** Start of Quoted passage **
This Supplemental Security Agreement is executed by Michael Anthony Jewelers,
Inc. ("Borrower") pursuant to the terms of a Loan and Security Agreement dated
January 29, 1999 between Borrower and General Electric Capital  Business Asset
Funding Corporation ("Lender"). All capitalized terms used herein that are not
otherwise defined herein shall have the respective meanings given to such terms
in the Loan and Security Agreement.

     In order to provide security for the payment and performance of Borrower's
obligations under the Loan Documents, Borrower has granted to Lender a first
priority security interest in the Collateral. In addition to said grant,
Borrower intends by this Supplemental Security Agreement to grant to Lender a
first priority security interest in the items of Equipment identified herein.

     1. To further secure the payment and performance of all of Borrower's
obligations to Lender under the Loan Documents, Borrower hereby grants to Lender
a first priority security interest in the items of Collateral described below,
including all present and future additions, attachments and accessories thereto,
all substitutions therefor and replacements thereof and all proceeds thereof,
including all proceeds of insurance:



Qty.     Model/Mfr.                 Description                   Serial No.                Cost or Appraised Value
- ----     ----------                 -----------                   ----------                -----------------------
                                                                                 
                    Jewelery molds, casts, dyes, tools, machinery                                  $10,444,444.46
                    and equipment.


2. Borrower hereby (a) affirms that the representations and warranties set forth
in Section 5 of the Loan and Security Agreement are true and correct as of the
date hereof; (b) represents and warrants that Lender has a first priority
security interest in the Collateral; and (c) represents and warrants that the
above described equipment will be maintained at the following locations:


                                                                                                  
  115 SOUTH MACQUESTEN PARKWAY,  50 S. MACQUESTEN PARKWAY,  60S. MACQUESTEN PARKWAY,  70 S. MACQUESTEN PARKWAY
  MT. VERNON NY 10550            MT. VERNON, NY 10550       MT. VERNON, NY 10550      MT. VERNON, NY 10550


3. The Loan Amount for loans to be made pursuant to this Supplemental Security
Agreement is $10,444,444.46

4. The Commitment Expiration Date for loans to be made pursuant to this
Supplemental Security Agreement is JANUARY 30,1999.
** End of Quoted passage **
** Start of Extracted material **
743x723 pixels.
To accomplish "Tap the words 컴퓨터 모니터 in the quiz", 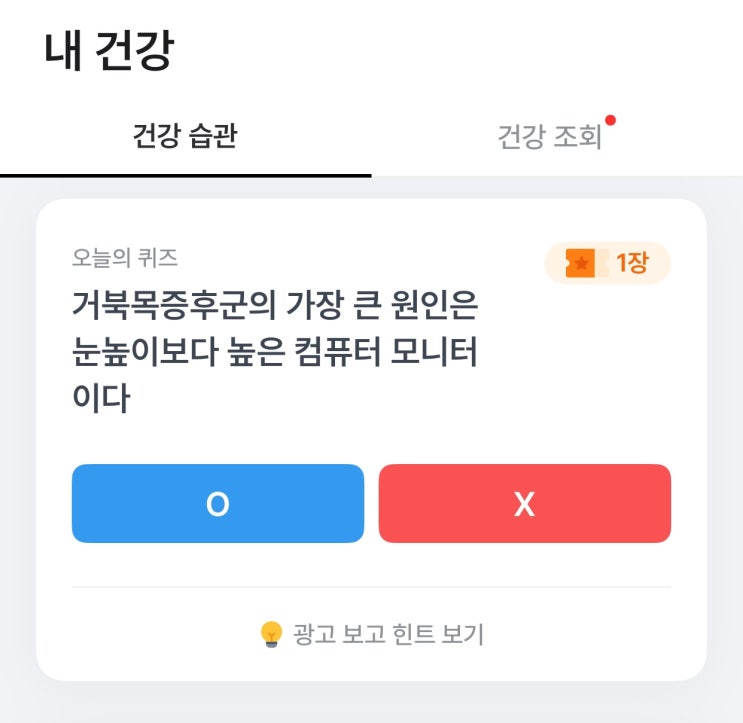I will [394, 352].
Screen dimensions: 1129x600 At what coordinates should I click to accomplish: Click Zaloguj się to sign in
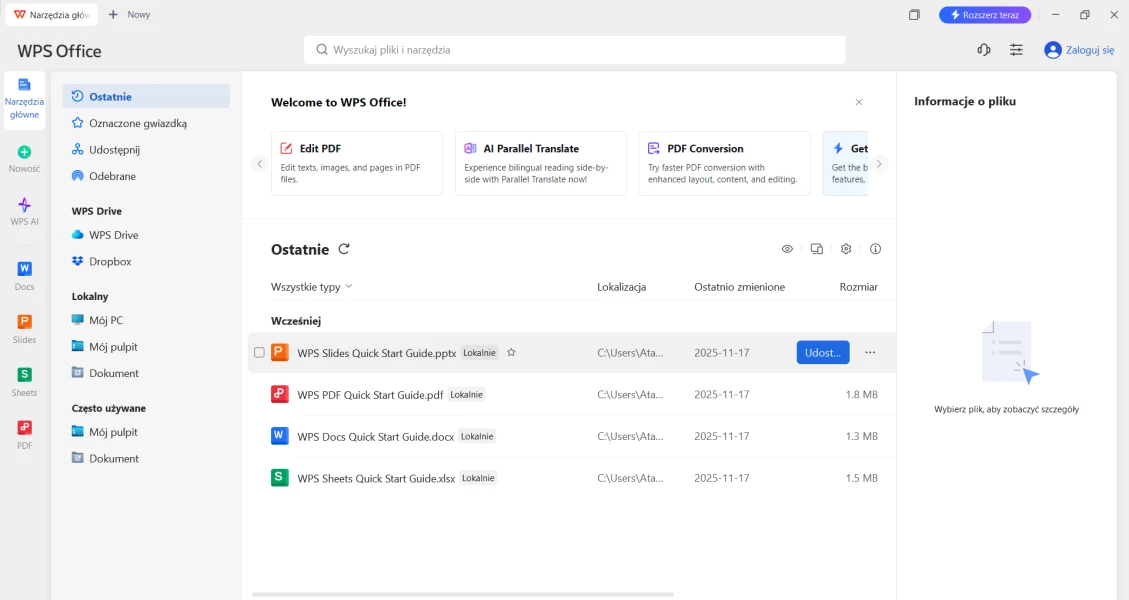pos(1079,50)
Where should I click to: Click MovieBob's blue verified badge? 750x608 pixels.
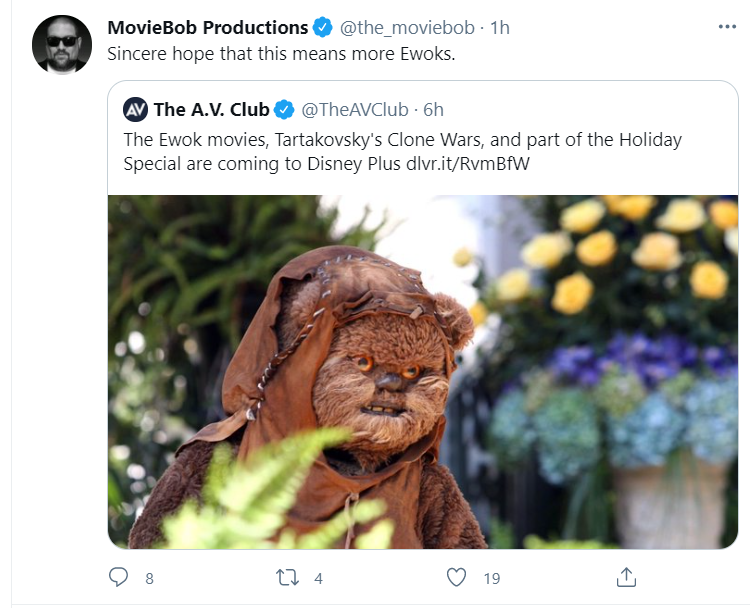pyautogui.click(x=323, y=27)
** End of Extracted material **
• Exercise instructions:
(1) Sum up the supplemental security agreement in two sentences.
(2) Write the next part of the supplemental security agreement, picking up after its last sentence.
The lines are separate material from the supplemental security agreement.

• Solved tasks:
(1) Michael Anthony Jewelers, Inc. grants General Electric Capital Business Asset Funding Corporation a first priority security interest in jewelry molds, casts, dyes, tools, machinery and equipment valued at $10,444,444.46. This grant is in addition to the one under their Loan and Security Agreement dated January 29, 1999, and in it the borrower affirms its Section 5 representations and warranties and states that the equipment will be kept at four Macquesten Parkway addresses in Mt. Vernon, NY, with a loan amount of $10,444,444.46 and a commitment expiration date of January 30, 1999.

(2)
5. The amount of liability insurance required to be maintained by Borrower
pursuant to Section 6(d) of the Loan and Security Agreement is
$_______________________________.

6. All of the terms and provisions of the Loan and Security Agreement are hereby
incorporated in and made a part of this Supplemental Security Agreement to the
same extent as if fully set forth herein.


     In witness whereof, Borrower has executed and delivered this Supplemental
Security Agreement this 29 day of January 1999.
                        --        ------------

                                Borrower:         Michael Anthony Jewelers, Inc.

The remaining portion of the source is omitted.